RABAT, iNews.id - Gempa bumi dahsyat bemagnitudo 6,8 mengguncang Maroko pada Jumat (8/9/2023) lepas pukul 23.00 waktu setempat. Sejauh ini tercatat 632 orang tewas dan 329 lainnya luka. Angka tersebut naik drastis dibandingkan laporan sebelumnya, yakni 296 orang tewas dan 153 lainnya luka.
Kementerian Dalam Negeri Maroko sebelumnya menyatakan, korban masih mungkin bertambah karena belum semua lokasi melaporkan kondisi daerah masing-masing. Selain itu proses pencarian dan penyelamatan masih berlangsung.

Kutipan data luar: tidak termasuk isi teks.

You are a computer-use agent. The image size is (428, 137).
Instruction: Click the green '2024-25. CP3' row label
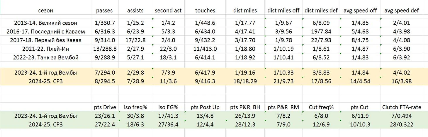coord(45,124)
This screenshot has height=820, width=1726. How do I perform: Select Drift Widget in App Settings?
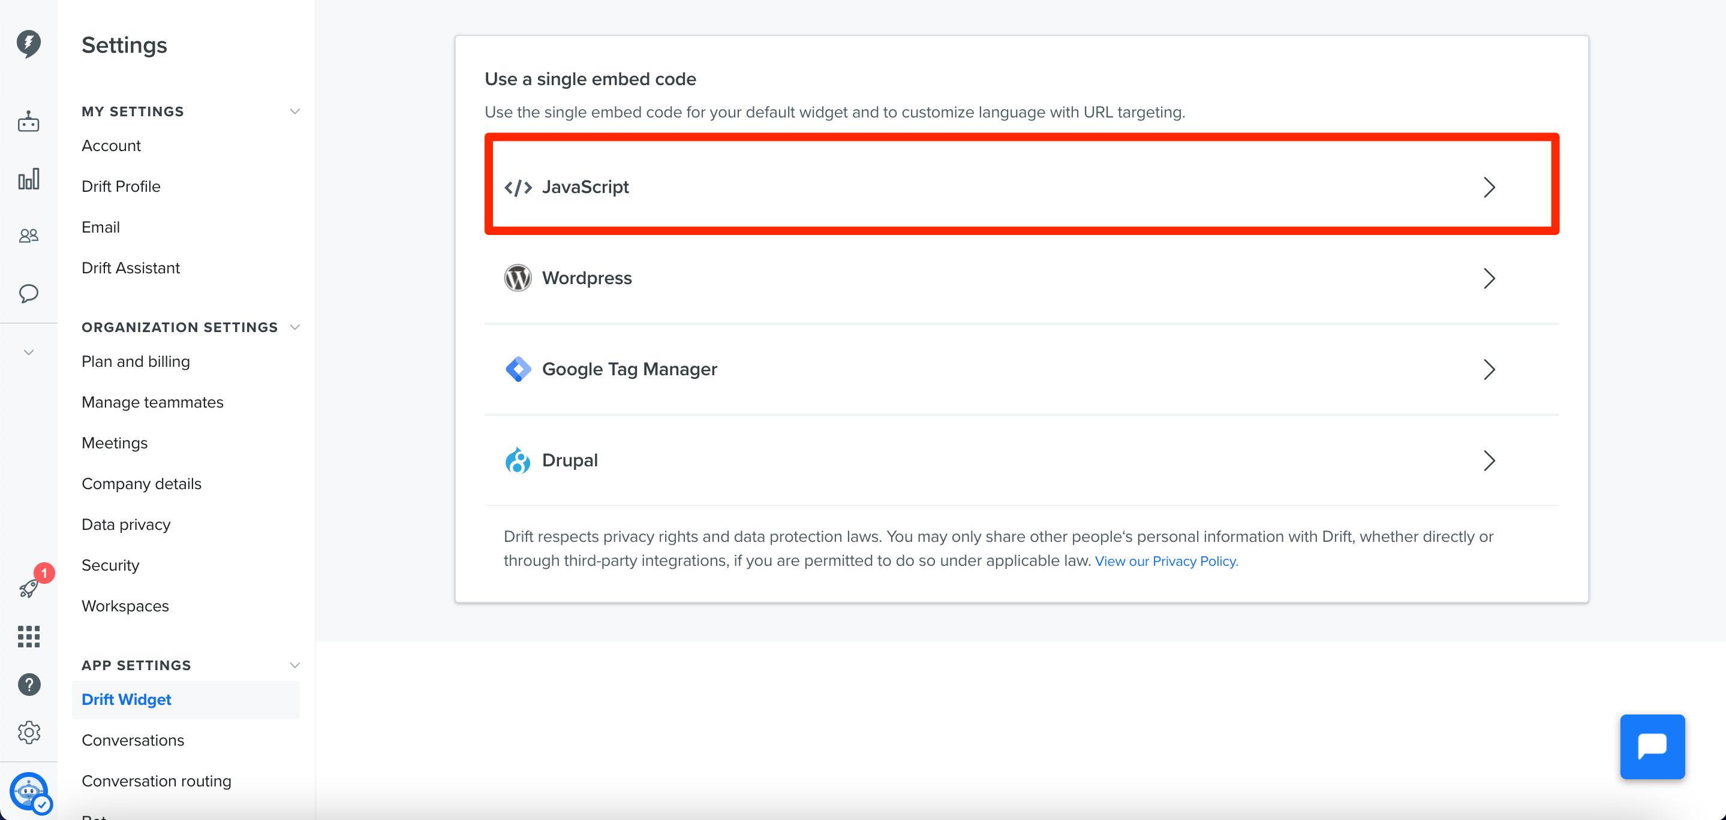tap(126, 699)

Gempa juga menghancurkan banyak bangunan dan infrastruktur di beberapa provinsi terdampak. Disebutkan dampak gempa dirasakan di Provinsi Al Haouz, Ouarzazate, Marrakesh, Azilal, Chichaoua, dan Taroudant.
Seorang pejabat mengatakan, sebagian besar korban tewas berada di daerah pegunungan yang sulit dijangkau.
Penduduk Marrakesh, kota besar yang posisinya paling dekat dengan pusat gempa, menceritakan beberapa bangunan di kota tua yang merupakan situs Warisan Dunia UNESCO runtuh. Selain itu menara masjid runtuh dan puing-puing menimpa mobil yang diparkir.